L. tomó un enorme energizante a mitad de viaje para mantenerse despierto, mientras M., que ya comenzaba a tener náuseas, dormía.
Después de nueve horas de volante, cruzaron la frontera de Texas en la mañana.
“Nuevo México te da la bienvenida”, anuncia una valla azul celeste del lado derecho de la carretera. Cinco minutos después llegaron a la clínica que opera en un pequeño edificio comercial marrón de la fronteriza ciudad de Santa Teresa.
Estacionaron en la puerta de la clínica. Dos personas les gritaron desde la acera que reconsideraran su decisión.
“Intentaron acercarse y hablarnos, pero no es una decisión que les corresponda a ellos”, dijo L., que agitaba su pierna sin parar en la sala de espera.
M. entró sola al consultorio. El obstetra realizó el ultrasonido. Con ocho semanas, estaba dentro del plazo legal de diez semanas para el procedimiento con pastillas en Nuevo México.
En una sala contigua M., que llevaba suelto su cabello lacio y rubio, y vestía un conjunto negro deportivo, escuchó instrucciones detalladas y firmó documentos que fueron archivados junto a la imagen de su ultrasonido en una carpeta fucsia.
“Vas a tomar una pastilla ahora.
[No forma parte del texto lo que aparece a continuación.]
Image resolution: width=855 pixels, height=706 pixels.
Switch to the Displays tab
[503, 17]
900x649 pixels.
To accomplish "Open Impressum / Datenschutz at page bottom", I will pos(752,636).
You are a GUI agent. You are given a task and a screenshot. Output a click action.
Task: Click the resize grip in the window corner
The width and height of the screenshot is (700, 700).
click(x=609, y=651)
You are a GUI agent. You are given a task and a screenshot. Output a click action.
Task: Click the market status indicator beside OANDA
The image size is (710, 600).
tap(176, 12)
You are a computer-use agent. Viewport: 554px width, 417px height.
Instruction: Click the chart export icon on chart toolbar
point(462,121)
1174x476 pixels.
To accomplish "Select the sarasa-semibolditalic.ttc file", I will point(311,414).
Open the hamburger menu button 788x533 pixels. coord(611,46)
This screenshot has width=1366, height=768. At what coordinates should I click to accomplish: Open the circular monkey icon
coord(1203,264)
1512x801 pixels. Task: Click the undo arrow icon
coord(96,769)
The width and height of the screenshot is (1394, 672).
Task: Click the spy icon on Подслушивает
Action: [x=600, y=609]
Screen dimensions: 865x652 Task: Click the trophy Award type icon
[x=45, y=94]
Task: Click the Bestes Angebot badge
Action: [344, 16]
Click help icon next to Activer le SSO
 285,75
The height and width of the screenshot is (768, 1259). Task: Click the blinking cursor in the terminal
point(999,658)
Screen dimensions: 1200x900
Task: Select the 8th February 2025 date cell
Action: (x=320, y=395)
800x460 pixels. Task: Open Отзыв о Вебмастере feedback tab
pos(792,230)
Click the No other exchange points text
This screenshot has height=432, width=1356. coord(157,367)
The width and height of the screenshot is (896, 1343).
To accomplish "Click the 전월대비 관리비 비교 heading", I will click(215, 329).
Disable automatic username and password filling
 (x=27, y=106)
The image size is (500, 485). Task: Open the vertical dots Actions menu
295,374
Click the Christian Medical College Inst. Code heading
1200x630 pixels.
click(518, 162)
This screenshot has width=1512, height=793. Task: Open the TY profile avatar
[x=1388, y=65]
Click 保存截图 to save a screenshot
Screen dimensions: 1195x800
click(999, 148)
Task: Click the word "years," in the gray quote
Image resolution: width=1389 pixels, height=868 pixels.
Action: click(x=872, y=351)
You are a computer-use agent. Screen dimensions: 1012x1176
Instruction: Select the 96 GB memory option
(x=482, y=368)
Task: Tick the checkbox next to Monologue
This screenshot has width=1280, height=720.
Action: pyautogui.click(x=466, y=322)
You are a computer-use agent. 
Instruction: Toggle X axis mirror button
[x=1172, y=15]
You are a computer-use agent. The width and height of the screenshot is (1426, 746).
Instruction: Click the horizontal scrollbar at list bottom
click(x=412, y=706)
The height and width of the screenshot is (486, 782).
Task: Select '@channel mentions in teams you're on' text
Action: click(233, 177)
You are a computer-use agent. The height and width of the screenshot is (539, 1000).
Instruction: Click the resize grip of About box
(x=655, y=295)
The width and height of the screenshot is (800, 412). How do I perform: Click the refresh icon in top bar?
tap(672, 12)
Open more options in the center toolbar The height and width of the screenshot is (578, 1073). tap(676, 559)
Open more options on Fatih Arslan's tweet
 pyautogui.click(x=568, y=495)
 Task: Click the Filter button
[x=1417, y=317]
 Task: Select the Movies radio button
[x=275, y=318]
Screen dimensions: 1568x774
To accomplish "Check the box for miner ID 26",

Mañana en casa vas a colocar otras cuatro debajo del labio superior. (…) Vas a sangrar y a sentir dolor abdominal, es normal (…) Te vamos a llamar en dos días para ver cómo sigues”, explicó la asistente médica durante unos quince minutos de conversación.
En otro consultorio, el obstetra la esperaba con un comprimido de Mifepristone, que bloquea la producción de hormonas que el útero necesita para mantener el embarazo, y un sobre con instrucciones, un número de teléfono para emergencias y cuatro pastillas de Misoprostol, que impulsa el sangrado.
“Asusta un poco”, dijo M. al volver a la sala de espera.
La joven decidió no contarle a su mamá por “vergüenza”. “No me tomaba las píldoras [anticonceptivas] bien, pero ahora aprendimos la lección”, dice apretando el brazo de su pareja, quien sonríe mirándola y reciprocando el gesto.
“Estoy segura que ella entendería pero me da pena. Sé que no estoy haciendo nada malo, pero ves a la gente juzgando, hacen que uno se sienta un poco avergonzado”.
Con otras nueve horas de carretera por delante, L., que sigue moviendo la pierna derecha enérgicamente, dice no estar cansado: “Estoy listo para volver a casa y dejar esto en el pasado”.